Pia Pera, classe 1956, scrittrice, traduttrice di romanzi dell’800 russo, è, è stata, per me, poco più di un nome che significava un blog, http://www.ortidipace.org/ (interesse curioso e saltuario per una come me, dotata di un pollice verde spesso capace di uccidere, per buona volontà distratta, qualsiasi pianta non ami sopravvivere da sé contro tutto e contro tutti); significava un vecchio libro di racconti, «La bellezza dell’asino», Marsilio 1992,  caduto di fatto nella dimenticanza e, constato, sparito dai miei scaffali. Un prestito non rientrato? Possibile. Ora sto attendendo il postino per recuperarlo.

Un’autrice, dunque, che avevo dimenticato, fino alla pubblicazione di questo suo libro-diario-testamento dal titolo tanto evocativo. E fino al trovarmi immersa in un testo che, da solo, giustifica una intera vita di scrittura; un libro che avevo tenuto in disparte, per una lettura “privata”, credendo (chissà perché) di avere un tempo davanti a me, un tempo, ancora, dell’autrice; mentre riflettevo, attraverso le sue parole, sul tempo mio.

Pia Pera, a un certo punto della sua vita, sceglie di abitare una vecchia casa di famiglia, in campagna, nella zona di Lucca, e dedicarsi alla cura di un grande orto-giardino, attività nella quale ha investito una filosofia di vita, condivisa attraverso il suo blog e attraverso un’intensa attività divulgativa, realizzata attraverso libri che non ho letto (ancora); e attraverso attività con le scuole, le carceri, con gruppi, per lo sviluppo di orti sociali, sulla base di un pensiero semplice e, come tale, rivoluzionario per la nostra società. Questo: che chiunque coltivi un orto, anche quando tale attività sia dettata da esigenze di sopravvivenza come accadde per quelli che furono chiamati “orti di guerra”, in realtà lavora per la pace; e che dunque ogni orto è un “orto di pace”, è il frutto di un lavoro che crea relazioni tra le persone, nel rapporto con la natura e con la comunità di appartenenza.

Alla fine di questo suo percorso, è arrivata, ha scelto di arrivare, a questo libro. Iniziato come riflessione-diario, dopo che, attraverso incertezze e spazi di speranza rivelatisi inutili, le era stata diagnosticata la SLA, Sindrome Laterale Amiotrofica e la certezza di un percorso, per un tempo limitato e limitante, verso l’abbandono di sé nel mondo e l’abbandono di quel mondo – il suo giardino – la cui vita e la cui identità dipendevano da lei; quando la memoria ha recuperato i versi della Dickinson che tanto l’avevano colpita, in un tempo diverso.
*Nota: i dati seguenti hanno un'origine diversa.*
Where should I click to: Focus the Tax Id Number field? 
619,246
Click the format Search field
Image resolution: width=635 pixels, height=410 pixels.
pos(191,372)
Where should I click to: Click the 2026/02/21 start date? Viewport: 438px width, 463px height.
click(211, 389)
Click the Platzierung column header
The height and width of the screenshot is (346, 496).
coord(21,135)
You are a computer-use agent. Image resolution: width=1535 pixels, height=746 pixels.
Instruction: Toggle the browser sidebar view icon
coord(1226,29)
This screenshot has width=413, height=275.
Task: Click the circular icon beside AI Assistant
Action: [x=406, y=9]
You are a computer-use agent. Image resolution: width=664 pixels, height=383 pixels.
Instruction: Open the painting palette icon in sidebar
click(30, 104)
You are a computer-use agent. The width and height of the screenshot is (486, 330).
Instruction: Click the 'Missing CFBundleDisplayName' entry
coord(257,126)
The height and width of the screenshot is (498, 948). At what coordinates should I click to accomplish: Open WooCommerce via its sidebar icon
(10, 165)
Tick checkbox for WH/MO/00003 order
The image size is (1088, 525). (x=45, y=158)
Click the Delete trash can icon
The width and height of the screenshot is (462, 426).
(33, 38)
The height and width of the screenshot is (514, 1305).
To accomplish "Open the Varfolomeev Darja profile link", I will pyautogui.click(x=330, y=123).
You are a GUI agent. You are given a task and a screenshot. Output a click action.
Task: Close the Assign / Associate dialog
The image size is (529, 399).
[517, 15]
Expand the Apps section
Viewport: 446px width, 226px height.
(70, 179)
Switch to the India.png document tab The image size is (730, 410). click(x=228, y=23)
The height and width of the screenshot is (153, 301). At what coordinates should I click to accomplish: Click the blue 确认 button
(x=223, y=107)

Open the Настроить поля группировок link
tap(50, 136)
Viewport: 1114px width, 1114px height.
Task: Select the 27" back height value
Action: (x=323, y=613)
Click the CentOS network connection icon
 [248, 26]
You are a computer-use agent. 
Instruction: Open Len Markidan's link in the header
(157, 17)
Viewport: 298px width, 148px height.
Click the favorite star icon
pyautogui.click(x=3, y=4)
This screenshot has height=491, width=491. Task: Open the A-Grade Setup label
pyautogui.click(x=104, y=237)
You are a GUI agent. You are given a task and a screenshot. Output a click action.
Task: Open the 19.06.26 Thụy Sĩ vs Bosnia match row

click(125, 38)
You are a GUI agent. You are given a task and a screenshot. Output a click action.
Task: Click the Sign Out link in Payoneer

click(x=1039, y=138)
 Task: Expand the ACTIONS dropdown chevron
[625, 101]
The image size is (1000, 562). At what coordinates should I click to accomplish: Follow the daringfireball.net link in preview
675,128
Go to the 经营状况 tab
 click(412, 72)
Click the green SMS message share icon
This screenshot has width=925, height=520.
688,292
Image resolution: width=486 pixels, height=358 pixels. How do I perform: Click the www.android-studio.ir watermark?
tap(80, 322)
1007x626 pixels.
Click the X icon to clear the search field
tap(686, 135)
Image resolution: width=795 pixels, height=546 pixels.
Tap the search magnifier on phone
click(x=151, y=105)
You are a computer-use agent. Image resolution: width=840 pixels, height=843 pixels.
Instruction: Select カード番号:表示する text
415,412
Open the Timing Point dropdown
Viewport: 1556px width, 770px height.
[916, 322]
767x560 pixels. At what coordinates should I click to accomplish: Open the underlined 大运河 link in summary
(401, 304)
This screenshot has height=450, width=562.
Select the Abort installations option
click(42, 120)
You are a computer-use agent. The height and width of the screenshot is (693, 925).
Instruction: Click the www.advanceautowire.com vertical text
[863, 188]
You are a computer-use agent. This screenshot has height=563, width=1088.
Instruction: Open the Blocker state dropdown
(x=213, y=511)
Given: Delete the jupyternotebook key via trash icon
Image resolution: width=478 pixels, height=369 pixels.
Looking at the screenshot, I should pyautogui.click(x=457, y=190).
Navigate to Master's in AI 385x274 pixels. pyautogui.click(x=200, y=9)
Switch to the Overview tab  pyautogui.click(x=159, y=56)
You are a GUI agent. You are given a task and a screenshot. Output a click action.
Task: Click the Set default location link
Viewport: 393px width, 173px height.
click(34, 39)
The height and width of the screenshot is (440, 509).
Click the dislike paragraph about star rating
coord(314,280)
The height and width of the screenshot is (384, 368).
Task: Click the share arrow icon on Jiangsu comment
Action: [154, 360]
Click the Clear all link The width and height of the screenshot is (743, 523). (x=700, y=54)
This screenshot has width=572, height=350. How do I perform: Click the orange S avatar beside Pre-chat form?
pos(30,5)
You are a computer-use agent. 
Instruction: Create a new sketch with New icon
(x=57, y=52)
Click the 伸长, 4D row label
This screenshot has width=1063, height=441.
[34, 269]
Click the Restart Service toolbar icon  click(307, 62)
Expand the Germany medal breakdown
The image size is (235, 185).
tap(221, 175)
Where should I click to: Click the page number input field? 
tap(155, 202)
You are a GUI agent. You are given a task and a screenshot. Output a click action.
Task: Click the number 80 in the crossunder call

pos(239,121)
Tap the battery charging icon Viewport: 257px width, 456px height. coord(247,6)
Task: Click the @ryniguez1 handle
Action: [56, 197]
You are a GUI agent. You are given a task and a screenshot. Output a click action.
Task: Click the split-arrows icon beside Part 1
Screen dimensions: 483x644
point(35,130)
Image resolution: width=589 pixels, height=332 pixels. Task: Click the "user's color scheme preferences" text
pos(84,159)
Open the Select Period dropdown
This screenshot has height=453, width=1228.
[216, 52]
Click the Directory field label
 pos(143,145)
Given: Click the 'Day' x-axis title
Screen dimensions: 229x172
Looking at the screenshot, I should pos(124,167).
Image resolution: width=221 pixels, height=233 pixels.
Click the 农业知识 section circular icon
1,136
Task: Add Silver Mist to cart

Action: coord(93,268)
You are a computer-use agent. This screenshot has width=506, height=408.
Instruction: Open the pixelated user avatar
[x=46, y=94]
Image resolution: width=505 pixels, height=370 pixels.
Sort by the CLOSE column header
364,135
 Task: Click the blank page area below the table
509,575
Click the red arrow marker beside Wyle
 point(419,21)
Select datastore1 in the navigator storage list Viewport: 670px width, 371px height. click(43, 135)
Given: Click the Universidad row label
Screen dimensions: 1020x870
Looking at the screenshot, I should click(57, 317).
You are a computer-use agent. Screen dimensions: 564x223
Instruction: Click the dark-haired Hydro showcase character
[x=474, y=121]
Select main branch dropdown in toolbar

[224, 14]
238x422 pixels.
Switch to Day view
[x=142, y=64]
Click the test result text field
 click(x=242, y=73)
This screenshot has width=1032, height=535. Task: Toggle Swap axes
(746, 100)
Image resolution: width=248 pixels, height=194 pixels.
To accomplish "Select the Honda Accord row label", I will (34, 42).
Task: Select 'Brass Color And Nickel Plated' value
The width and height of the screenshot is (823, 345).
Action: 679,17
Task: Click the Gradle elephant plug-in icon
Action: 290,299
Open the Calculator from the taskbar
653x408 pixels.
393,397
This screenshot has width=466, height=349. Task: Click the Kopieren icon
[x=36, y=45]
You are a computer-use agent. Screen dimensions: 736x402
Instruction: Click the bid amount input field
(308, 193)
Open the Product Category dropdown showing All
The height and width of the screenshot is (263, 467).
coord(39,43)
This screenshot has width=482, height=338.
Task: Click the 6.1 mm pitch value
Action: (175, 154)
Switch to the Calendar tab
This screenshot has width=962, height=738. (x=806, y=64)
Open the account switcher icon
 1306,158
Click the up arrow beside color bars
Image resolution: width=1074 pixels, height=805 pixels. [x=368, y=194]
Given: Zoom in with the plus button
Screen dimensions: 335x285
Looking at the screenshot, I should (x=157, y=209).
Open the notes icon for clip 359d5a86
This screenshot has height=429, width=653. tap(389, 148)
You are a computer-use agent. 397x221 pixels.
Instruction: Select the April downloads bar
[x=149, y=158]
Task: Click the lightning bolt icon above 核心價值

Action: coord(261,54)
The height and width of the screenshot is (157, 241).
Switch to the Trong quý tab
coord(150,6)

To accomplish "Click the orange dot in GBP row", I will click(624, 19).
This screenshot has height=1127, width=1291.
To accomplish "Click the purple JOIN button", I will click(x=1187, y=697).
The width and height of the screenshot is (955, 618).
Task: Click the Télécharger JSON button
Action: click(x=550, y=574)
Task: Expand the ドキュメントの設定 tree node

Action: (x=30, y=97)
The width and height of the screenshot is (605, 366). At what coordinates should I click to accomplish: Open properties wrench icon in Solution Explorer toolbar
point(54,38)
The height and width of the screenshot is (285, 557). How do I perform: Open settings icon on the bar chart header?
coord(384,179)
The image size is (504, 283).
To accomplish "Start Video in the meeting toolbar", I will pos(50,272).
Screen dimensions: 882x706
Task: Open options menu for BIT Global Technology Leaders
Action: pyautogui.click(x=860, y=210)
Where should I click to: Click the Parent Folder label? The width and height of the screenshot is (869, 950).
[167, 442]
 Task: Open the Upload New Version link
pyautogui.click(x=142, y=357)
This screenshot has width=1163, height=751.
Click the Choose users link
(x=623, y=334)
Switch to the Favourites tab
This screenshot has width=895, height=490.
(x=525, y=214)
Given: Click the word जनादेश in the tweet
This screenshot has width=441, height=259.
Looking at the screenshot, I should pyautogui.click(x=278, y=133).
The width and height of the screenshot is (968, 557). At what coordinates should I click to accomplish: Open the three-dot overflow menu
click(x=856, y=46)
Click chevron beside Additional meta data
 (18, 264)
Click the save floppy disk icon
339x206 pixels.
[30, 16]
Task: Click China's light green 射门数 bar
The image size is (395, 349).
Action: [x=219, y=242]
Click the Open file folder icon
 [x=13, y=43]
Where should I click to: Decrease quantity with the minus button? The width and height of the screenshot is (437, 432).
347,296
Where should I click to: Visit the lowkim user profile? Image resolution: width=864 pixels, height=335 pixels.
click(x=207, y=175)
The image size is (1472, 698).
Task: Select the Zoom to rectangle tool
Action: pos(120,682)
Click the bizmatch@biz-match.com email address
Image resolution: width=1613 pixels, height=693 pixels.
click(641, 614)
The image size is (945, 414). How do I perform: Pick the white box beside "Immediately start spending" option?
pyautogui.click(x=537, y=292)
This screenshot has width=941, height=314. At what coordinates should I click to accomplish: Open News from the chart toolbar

Mi trovo ora alle prese con un libro che non voglio “dire”. Perché dice un tempo di vita che evolve e non può essere fissato; e dice di un pensiero che evolve, di una persona impegnata ad adeguare il proprio esistere al cambiamento, facendo vita di questa esperienza, intensa, piena; perché nulla, di questo percorso, può essere fermato in una sintesi, se non la personale lettura che ognuno ne farà, per sé, per la propria unica realtà e la propria unica esperienza del lutto – per la diversità dei tanti modi in cui si lascia e si viene lasciati, per un non aver potuto, o saputo, accompagnare o per l’esperienza di un accompagnamento che si vorrebbe diverso; per ciò che tutto questo porta, ad ognuno di noi, nel pensiero identitario e impossibile del proprio non esserci; per la ineffabilità dell’esperienza che appartiene alla vita di ognuno e di tutti; dell’esperienza più taciuta e respinta, nel nostro mondo. Che qui, venendo accolta, se pur con fatica e dolore, mostra tutto il suo essere parte fondante della vita.

L’esperienza della dipendenza, fisica, del chiudersi dell’autonomia del corpo e delle sue funzioni; quando “anche il giardino sta scemando: tutto cresce incontrollato, si va perdendo il sia pure sommesso disegno.”

Ma non voglio raccontare. Se non  i versi di Robert Louis Stevenson che chiudono questo libro –  non i soli di queste pagine:

___________________________

“A letto d’estate”

“D’inverno mi alzo la notte /e mi vesto alla luce gialla della candela / D’estate è tutto il contrario, / mi tocca andare a letto di giorno.

Mi tocca andare a letto e vedere / gli uccellini saltellare ancora sull’albero, / Oppure sentire i passi dei grandi / Che se ne vanno ancora per la strada.

Ma non vi pare brutto / Col cielo così chiaro e azzurro / Quando si vorrebbe tanto giocare / Dover andare a letto di giorno?”